Saturday, January 28, 2012

02 Drawing Nº 19




Today was a day of sleeping in late. In the afternoon I pruned three apple trees. I also cut down a cherry tree that was too near the fence. The base of this cherry tree was about five or six inches in diameter, so I hope it can be used for making some doll furniture. I will have to cut it up, and put it away to dry nicely. I formerly said it was a pear tree, but was corrected on that. I guess it was just wishful thinking.




Today I created a blank grid to use in Kolourpaint for sketching out some faces. This is the blank grid. I really like the way I can lasso things, and flip them around, to make things symmetrical, and so forth.






I followed a step-by-step method of drawing a face in profile, from Jack Hamm's book, Drawing the Head & Figure. It is a very mechanical method, but I enjoyed trying to do it in Kolourpaint, on the grid I made.

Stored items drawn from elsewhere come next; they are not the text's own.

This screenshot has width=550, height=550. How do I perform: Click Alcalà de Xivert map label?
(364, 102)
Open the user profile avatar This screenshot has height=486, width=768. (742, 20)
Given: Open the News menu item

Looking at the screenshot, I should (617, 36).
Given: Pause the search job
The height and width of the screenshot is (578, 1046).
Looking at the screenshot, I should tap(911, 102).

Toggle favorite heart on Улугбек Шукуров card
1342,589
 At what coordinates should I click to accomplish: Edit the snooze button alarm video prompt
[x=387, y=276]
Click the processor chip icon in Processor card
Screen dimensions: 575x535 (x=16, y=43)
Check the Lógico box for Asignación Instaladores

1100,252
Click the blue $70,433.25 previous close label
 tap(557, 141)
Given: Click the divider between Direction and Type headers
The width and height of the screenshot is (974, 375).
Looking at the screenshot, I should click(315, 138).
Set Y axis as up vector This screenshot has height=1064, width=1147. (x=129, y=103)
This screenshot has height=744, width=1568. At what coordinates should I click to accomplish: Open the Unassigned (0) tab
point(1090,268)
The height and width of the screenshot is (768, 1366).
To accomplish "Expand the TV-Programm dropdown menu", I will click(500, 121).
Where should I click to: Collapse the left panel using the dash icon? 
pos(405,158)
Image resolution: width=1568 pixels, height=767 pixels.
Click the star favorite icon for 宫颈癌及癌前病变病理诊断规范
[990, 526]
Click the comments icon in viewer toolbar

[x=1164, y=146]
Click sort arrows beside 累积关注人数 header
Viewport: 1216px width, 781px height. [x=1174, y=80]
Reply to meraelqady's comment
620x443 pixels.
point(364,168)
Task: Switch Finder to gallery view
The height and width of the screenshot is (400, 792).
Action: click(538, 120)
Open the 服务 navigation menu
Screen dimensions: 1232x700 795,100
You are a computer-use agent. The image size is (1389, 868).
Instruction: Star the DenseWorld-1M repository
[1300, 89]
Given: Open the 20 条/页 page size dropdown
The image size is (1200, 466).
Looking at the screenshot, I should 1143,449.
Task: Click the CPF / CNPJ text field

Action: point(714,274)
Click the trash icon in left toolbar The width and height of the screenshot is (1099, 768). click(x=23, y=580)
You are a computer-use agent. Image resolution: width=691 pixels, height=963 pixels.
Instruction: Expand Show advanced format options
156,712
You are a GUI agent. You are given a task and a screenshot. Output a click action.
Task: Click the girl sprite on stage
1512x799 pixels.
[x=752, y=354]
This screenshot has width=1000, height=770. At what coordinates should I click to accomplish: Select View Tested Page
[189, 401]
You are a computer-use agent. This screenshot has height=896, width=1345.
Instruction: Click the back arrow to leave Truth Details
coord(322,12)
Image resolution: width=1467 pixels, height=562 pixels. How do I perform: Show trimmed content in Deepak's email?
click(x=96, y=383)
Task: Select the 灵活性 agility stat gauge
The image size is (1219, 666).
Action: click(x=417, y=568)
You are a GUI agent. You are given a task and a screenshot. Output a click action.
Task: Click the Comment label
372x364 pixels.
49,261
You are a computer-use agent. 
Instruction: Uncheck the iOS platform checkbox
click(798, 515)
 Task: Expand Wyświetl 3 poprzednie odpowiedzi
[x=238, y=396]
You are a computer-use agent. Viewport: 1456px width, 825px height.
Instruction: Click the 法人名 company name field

I like to use the circle tool, the line tool, the pencil, and the brush, as well as the lasso tools.






This is the start of a front view of a face, from Jack Hamm's book. I've run out of time, so I'll continue it another time.






I would like to add that I found this figure drawing textbook at the local used-book emporium today.



Figure Drawing: The Structure, Anatomy, and Expressive Design of Human Form. 4th edition.
Nathan Goldstein.
NY: Prentice Hall, 1993.
ISBN: 0133192865

This book is totally different than Jack Hamm's book Drawing the Head & Figure. This seems to be a textbook for a college-level, life-drawing class. Instead of giving formulaic hints for drawing the figure, this book explains the principles of the structure, anatomy, and design of the figure. I think both books are useful. When first learning how to draw the figure, it is nice to have a tool chest of drawing rules-of-thumb to use, such as Hamm's book. I think this book goes more into depth about why the rules-of-thumb became rules. It is filled with drawings, diagrams, photos, and academic text descriptions. I got it because I am always looking for a Philosopher's Stone to help me integrate artistic anatomy with practical art work.